→ **What the task requires**:
What is the number of lines in the records below holding the string "checkbox"? Reply with it and nothing else.

→ **The data**:
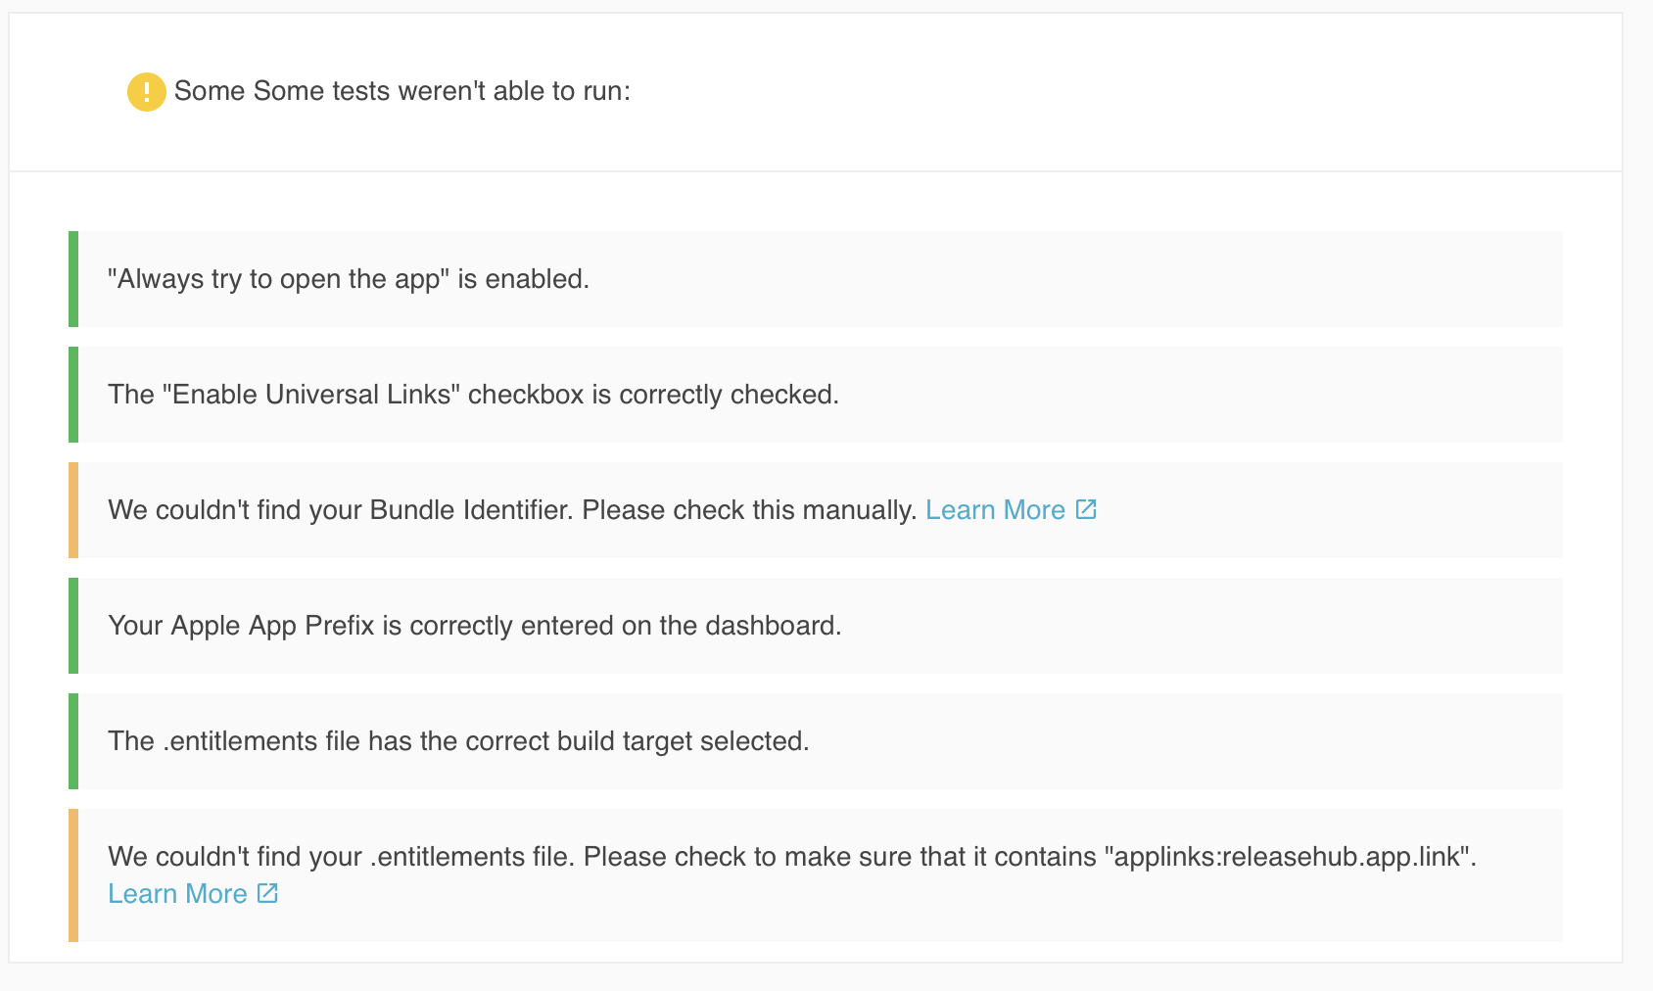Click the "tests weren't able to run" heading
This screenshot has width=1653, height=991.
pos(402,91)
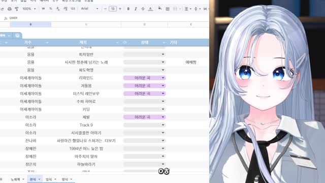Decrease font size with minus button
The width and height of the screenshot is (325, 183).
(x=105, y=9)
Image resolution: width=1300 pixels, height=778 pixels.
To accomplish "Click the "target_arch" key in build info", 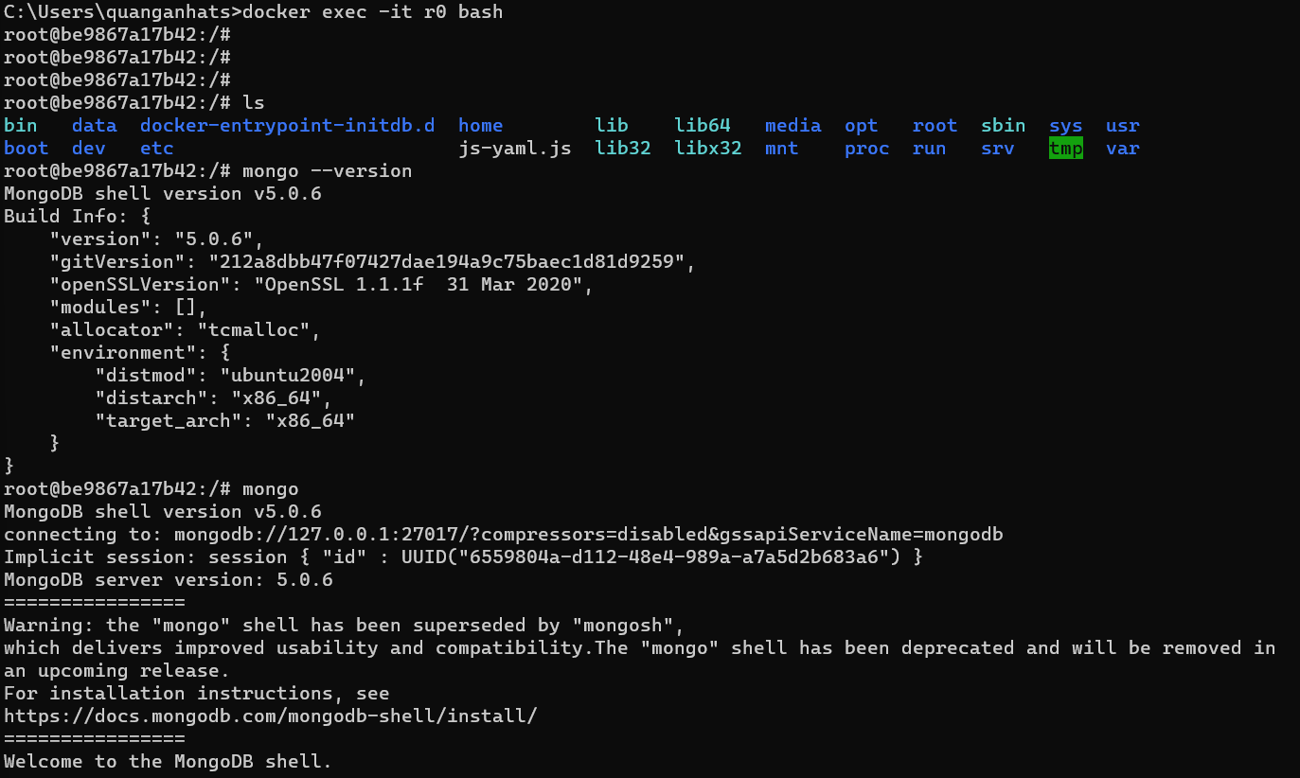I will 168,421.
==
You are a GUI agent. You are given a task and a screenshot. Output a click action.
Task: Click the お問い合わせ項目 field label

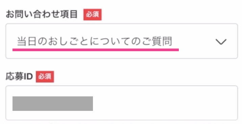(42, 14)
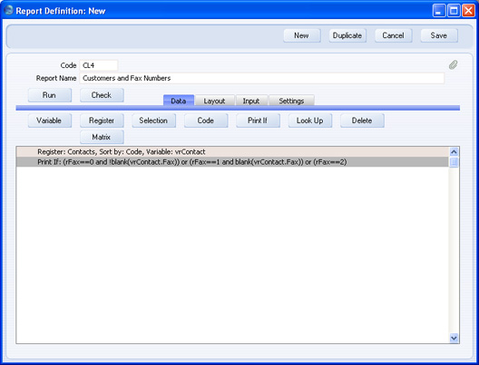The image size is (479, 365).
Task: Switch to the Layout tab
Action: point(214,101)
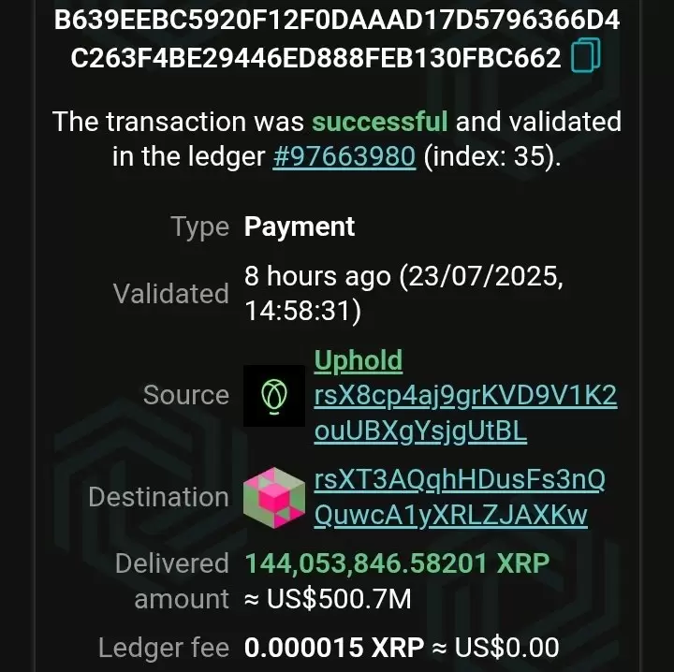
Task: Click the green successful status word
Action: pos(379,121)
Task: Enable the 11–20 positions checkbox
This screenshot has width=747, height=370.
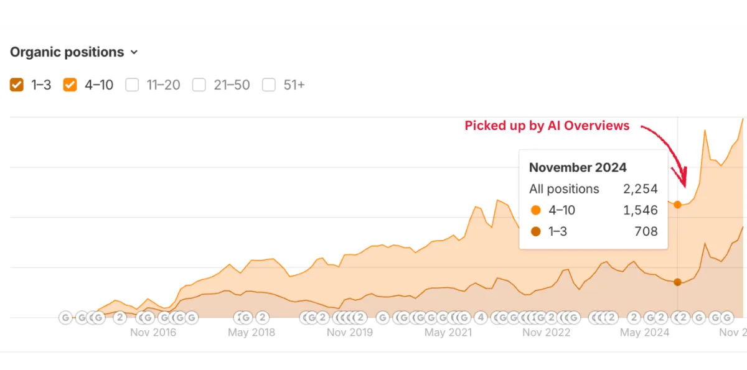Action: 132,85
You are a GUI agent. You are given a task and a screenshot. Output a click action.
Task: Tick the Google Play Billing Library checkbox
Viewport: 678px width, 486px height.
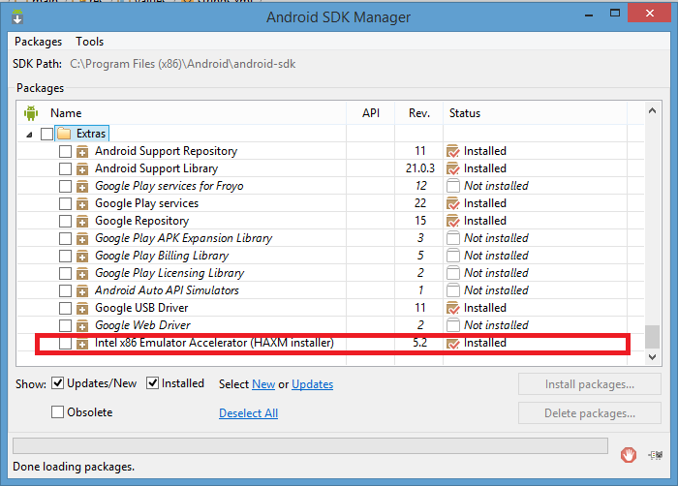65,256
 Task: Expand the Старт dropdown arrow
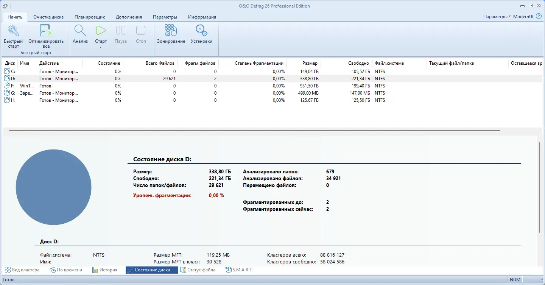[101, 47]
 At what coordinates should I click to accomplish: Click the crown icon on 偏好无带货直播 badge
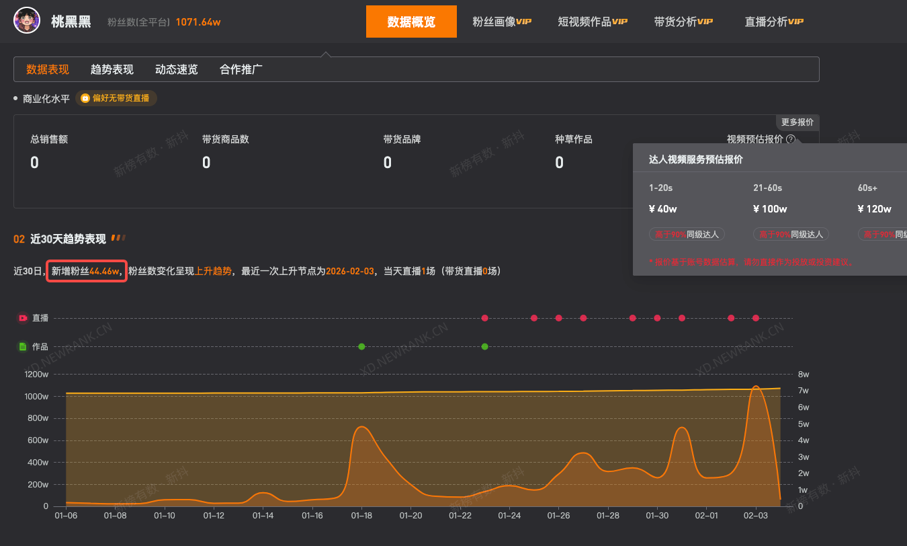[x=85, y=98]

→ **Written answer**:
2